That approach -- sending the schema with the message and having the receiving en...

nostrademons · on Nov 16, 2020

> the message has to be pretty large, or the schemas have to be negotiated at the start of a session that lasts a while

Those are the two main use cases for a binary serialization format, though. Either you tend to have a very large row-oriented file with lots of homogenous records, say a SSTable or BigTable or Hadoop SequenceFile or Postgres binary column. Or you have a long-lasting RPC connection that serves one particular service interface, where you'd want to negotiate the protocol used by the service at the beginning and keep it up for hours.

I can think of a couple exceptions, like end-user HTTP connections to a public API. But for those, you usually need a complicated capability-based protocol negotiation anyway, because you need to handle hostile (hacked) clients or old versions that are stuck on something from 5 years ago. Google's habit of sticking a custom message type in a MessageSet and sending it along for a feature that triggers on 0.1% of traffic isn't really a thing outside of Google (and possibly other FANGs), not least because most companies can't afford to staff a team to maintain a feature used by 0.1% of traffic.

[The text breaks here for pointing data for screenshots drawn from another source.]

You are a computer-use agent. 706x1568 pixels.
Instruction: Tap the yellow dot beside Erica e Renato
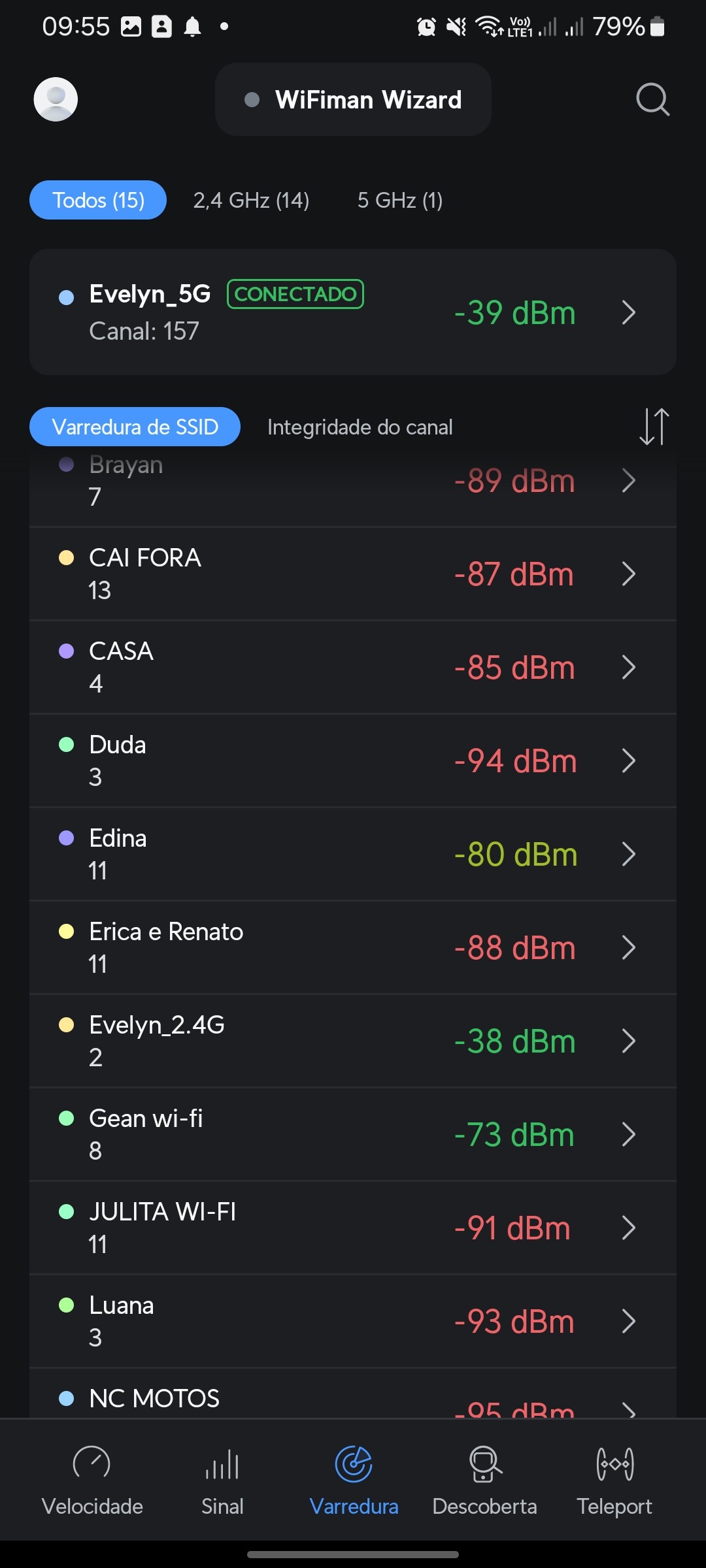coord(67,932)
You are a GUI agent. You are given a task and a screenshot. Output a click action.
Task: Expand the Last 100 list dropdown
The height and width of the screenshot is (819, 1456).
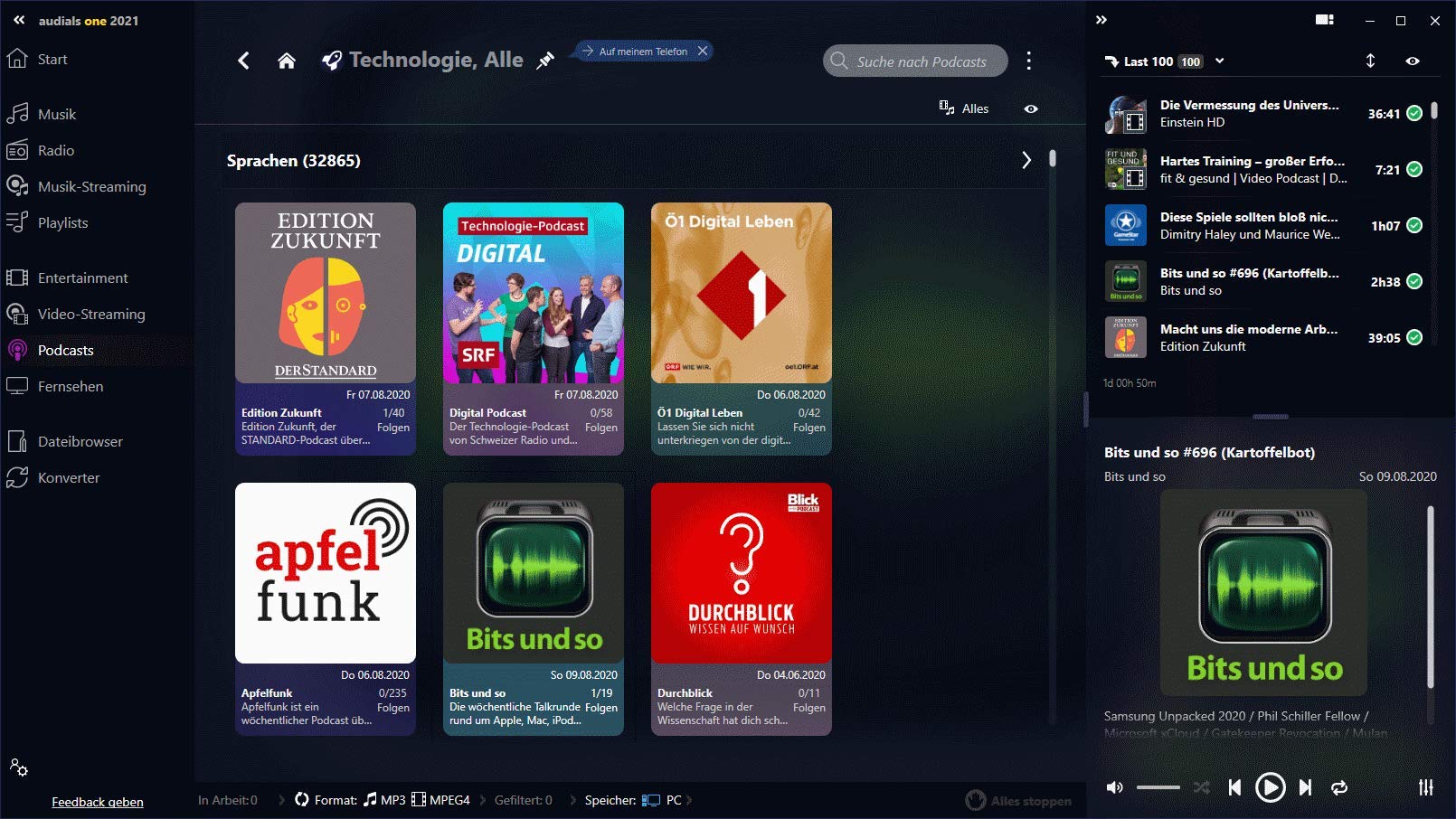1220,61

The solution for complexity is pretty routine: hide it behind a library. I'm not terribly fond of the particular API that Avro provides, but the wire format is sound & simple and there's nothing preventing someone from writing alternative library implementations.

Guthur · on Nov 14, 2020

This is my major criticism of protobuf and by extension grpc. IMO it emphasises two salient points, size on the wire and centralised control. The first is laudable but in my mind is taken too far because of the second. A decentralised distributed system requires ease of discovery and a decoupling of server and client.

I'm well aware of the many reasons to build distributed systems, not least of all the ability to distribute engineering effort, and so can see that if team distribution is a primary motivator for creating a micro service system that there would be a desire to make it appear like it's actually all one process. Of course it isn't one process but I can see the desire.